Technologies digitales, Internet des objets, et traitement des data vont bouleverser le monde de la production, de la distribution et de la consommation d’énergie. Il n’est pas sûr, cependant, que cela contribue à donner un rôle plus important au consommateur. Mireille Battut dessine ce futur proche et lointain :

 

digital

 

Lorsqu’en janvier 2014, Google annonça l’acquisition d’une firme de thermostats connectés pour la somme impressionnante de 3,2 milliards de dollars, un vent de panique se mit à souffler dans le monde encore protégé des fournisseurs d’énergie. Une ère nouvelle s’ouvrait, où les objets connectés allaient piloter nos usages domestiques et nous permettre de réduire nos consommations, mais aussi de nous soigner, de nous maintenir à domicile dans la vieillesse, de faire nos courses et de prévenir les pannes, le tout sur la base d’une connaissance prédictive de nos comportements. Le MIT leur promettait un développement exponentiel, devant atteindre le chiffre astronomique de 25 milliards à l’horizon 2020, dépassant de loin les téléphones mobiles, tablettes et PC. Quelques questions vertigineuses se présentaient : l’internet des objets (IoT) allait-il ringardiser les compteurs communicants Linky et Gazpar, avant même leur déploiement à grands frais payés par le contribuable ? Le consommateur deviendrait-il son propre gestionnaire, changeant de fournisseur d’énergie à sa guise, voire revendant à son voisin son énergie économisée ?

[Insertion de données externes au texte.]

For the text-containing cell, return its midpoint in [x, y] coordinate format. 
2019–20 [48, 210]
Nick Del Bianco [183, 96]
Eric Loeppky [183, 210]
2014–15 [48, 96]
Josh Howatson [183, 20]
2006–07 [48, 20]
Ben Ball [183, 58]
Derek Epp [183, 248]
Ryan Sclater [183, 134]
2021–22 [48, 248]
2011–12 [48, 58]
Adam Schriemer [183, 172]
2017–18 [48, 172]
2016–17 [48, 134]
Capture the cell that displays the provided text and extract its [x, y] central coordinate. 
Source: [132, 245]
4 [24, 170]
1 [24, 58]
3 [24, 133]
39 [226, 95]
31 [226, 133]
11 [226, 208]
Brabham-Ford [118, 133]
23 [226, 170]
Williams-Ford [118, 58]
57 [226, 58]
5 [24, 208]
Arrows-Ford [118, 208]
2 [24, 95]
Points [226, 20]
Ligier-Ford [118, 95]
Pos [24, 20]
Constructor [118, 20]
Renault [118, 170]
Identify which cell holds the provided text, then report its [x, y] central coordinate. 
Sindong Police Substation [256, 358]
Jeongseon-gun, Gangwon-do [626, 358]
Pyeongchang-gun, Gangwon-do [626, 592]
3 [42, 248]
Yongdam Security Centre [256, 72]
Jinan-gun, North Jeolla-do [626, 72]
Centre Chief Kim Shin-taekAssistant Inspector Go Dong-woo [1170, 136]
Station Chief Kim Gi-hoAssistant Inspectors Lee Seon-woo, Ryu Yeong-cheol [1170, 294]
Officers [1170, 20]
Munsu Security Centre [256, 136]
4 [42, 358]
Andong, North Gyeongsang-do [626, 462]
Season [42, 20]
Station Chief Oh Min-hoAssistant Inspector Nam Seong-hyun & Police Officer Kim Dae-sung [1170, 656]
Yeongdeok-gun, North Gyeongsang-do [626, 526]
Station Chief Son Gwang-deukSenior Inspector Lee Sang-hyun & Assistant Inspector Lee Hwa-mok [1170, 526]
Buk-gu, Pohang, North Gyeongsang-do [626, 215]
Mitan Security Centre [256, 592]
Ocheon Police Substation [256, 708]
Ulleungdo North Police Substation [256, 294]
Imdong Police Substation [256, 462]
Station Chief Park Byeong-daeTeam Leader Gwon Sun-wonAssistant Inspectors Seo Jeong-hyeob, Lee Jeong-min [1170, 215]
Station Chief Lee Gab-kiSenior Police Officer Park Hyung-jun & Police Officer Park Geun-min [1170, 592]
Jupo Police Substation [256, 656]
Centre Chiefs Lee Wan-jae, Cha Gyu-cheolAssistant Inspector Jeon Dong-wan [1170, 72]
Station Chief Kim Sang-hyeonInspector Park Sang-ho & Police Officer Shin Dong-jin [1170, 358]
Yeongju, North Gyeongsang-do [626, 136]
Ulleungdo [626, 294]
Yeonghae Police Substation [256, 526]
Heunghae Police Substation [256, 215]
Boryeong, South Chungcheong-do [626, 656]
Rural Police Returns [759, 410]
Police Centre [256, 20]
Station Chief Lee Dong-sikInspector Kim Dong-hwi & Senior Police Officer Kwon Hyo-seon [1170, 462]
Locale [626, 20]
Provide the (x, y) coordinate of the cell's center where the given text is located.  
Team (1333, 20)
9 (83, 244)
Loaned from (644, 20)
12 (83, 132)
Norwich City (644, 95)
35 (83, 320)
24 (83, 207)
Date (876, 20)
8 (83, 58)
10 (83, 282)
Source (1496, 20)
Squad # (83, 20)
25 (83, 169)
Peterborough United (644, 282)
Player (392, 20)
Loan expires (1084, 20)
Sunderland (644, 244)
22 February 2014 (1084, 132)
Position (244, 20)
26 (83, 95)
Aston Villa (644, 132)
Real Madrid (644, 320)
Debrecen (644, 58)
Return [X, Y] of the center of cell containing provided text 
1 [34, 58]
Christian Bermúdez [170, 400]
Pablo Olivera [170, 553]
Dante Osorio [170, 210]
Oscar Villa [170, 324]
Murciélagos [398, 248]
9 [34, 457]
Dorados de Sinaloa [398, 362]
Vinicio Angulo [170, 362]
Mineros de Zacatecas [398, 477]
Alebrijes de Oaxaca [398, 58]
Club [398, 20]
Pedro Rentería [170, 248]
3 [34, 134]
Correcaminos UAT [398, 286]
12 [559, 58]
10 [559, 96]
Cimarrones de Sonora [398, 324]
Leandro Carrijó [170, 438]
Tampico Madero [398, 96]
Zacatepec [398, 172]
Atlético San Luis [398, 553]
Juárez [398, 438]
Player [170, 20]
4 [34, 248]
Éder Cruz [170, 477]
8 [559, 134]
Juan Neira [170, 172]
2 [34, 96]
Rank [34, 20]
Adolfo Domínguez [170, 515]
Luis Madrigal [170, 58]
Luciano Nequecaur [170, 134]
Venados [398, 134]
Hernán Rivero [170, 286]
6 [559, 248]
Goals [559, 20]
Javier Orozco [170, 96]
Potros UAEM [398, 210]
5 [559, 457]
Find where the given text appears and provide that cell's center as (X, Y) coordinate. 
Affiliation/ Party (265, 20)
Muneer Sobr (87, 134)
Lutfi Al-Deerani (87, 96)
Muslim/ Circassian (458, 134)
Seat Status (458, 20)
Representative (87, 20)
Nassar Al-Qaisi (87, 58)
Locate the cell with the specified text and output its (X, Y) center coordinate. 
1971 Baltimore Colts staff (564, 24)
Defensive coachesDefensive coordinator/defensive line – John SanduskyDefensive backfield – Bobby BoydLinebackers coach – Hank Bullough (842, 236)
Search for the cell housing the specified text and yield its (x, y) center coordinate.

Tout cela pourrait bien arriver un jour, en effet… mais pas avant que de nombreux obstacles ne soient surmontés, des obstacles tels que lors de la dernière convention Connected Things 2016 du MIT Enterprise Forum of Cambridge, la situation a été qualifiée de « confuse et chaotique » et l’internet des objets reconnu comme « miles away from delivering the goods ». Premier problème majeur : l’interopérabilité. Il ne suffit pas d’avoir les composants de la technologie, il faut pourvoir les intégrer et les adapter, sinon, « les promesses sont une fable ». Or, il y aurait aujourd’hui près de 300 plateformes IoT, parmi lesquelles ThingWorx de PTC, Watson IoT d’IBM ou C3IoT (auparavant appelée C3Energy, plateforme verticale qui vise à articuler les mondes de l’industrie et de l’énergie) ou Greenwave (plateforme horizontale, qui vise l’interopérabilité de la maison connectée). Tant que les objets n’interagiront pas entre eux, l’essentiel de leurs potentialités sera sans effet. Il y aura donc obligatoirement des consolidations. Mais le deuxième problème crucial sera celui de la sécurité, surtout si les objets interagissent les uns avec les autres. Combien coûtera-t-elle ? Les utilisateurs accepteront-t-ils d’être à la fois totalement transparents et potentiellement vulnérables ? Car, pour couronner le tout, l’explosion de la complexité des flux et des environnements à gérer sera telle que l’internet sous sa forme actuelle en est incapable.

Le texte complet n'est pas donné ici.